I rolled my eyes. Just one of many of my father’s assumptions.
“And here you are!” he continued. I could almost see his bright grin, the way it took up his whole face like a politician’s smile. “How are you?Whereare you? Oh, your mother is here, too.”
“Hello, darling,” Mom’s soft voice called from the background. “So good to hear from you. I’ve been hoping I’d see you post an update on Facebook but haven’t seen anything.”
I chuckled. “No offense, Mom, but I only post on Facebook because you and Aunt Zoe beg me to.
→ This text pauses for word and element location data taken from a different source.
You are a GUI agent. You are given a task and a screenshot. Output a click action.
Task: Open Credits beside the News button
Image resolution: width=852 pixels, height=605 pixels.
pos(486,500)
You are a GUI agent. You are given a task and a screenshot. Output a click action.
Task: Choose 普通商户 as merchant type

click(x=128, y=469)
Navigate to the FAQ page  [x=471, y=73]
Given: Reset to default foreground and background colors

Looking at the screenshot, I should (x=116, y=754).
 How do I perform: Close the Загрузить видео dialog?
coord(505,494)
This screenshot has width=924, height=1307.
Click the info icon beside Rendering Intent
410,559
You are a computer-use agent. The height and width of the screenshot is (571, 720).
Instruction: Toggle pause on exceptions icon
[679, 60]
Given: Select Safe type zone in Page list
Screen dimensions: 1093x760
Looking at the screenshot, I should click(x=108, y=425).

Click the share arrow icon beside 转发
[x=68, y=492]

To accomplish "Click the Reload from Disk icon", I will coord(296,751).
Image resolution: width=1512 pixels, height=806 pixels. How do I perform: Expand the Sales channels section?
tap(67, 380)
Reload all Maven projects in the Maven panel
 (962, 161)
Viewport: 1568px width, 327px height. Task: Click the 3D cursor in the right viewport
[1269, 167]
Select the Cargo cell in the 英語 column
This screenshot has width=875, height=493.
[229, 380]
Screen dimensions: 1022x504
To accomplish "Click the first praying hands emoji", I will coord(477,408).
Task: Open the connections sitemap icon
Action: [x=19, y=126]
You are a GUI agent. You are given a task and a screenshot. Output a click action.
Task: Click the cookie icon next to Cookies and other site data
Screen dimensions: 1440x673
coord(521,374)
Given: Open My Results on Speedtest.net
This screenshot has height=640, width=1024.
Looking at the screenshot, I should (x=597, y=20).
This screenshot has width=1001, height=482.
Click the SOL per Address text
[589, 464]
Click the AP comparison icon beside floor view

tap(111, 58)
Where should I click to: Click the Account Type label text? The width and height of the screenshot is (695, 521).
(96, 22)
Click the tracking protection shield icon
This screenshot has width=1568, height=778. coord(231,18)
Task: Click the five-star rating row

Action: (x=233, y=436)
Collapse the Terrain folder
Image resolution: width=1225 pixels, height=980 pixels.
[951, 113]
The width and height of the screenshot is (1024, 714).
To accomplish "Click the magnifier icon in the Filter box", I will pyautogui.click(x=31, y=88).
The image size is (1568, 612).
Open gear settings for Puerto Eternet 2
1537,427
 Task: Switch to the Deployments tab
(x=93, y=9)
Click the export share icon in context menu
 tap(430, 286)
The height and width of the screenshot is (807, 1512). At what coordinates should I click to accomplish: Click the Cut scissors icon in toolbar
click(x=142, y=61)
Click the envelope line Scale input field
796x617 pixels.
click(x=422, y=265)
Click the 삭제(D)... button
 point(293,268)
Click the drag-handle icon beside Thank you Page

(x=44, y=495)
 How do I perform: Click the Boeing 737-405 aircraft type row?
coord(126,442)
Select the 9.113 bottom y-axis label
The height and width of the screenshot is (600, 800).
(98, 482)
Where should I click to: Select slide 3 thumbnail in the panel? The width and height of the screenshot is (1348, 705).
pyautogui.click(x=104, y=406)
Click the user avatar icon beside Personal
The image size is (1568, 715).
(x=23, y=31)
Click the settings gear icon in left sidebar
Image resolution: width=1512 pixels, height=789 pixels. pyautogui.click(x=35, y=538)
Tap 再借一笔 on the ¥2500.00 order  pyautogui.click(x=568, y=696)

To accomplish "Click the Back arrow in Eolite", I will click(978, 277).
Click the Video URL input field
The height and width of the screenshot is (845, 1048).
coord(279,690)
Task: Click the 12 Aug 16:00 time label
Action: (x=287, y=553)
You need to download Instagram. Also, I can’t post anything until the show airs, remember?”
There was a beat of silence, like they’d both completely forgotten about the show.
Or maybe they’d hoped it wasn’t real.
“Oh, that’s right,” Dad said with that tone I was so used to hearing over the years. It was the same one he used when he and Mom hosted a party and he got caught in a conversation he wasn’t particularly interested in, or one he didn’t agree with. “So, you went through with that, did you?”
“I told you I was.” I tried not to grit those words through my annoyance that they were pretending like this was surprising news. “And it’s going great, which is why I wanted to call. We just wrapped up the fifth charter, got four more to go. Captain Gary has told me a few times now how proud he is of me.” I sat a bit straighter at that, my smile genuine. “He says he knew I’d be a great chief stew and that I’m proving him right.”
There was another long pause. I wondered if my parents were exchanging that look they thought was so hard to read when I knew exactly what it said even if no words left their mouths.
“Well, it doesn’t surprise me that you’re good at making cocktails and doing laundry, Ember,” my father clipped. “You’ve been great at everything you’ve put your mind to all your life. I just wish you put your mind to something a little more respectable.”
Ice pricked my veins just as there was a knock on my cabin door. It flew open before I could say a word, and Eli swung in with one hand on the doorframe and a wide grin on his face. “Em, what are you—” He clapped a hand over his mouth when he saw me on the phone, mouthing asorry. But instead of backing out of the room, he took one look at my face and frowned, easing inside and plopping down on the bed next to me.
“It is respectable, Dad. It’s hard work. You know how many years I’ve hustled to earn this title.”
“Andyouknow there is a position waiting for you here with me that would pay four times the amount you’re making there — if not more.”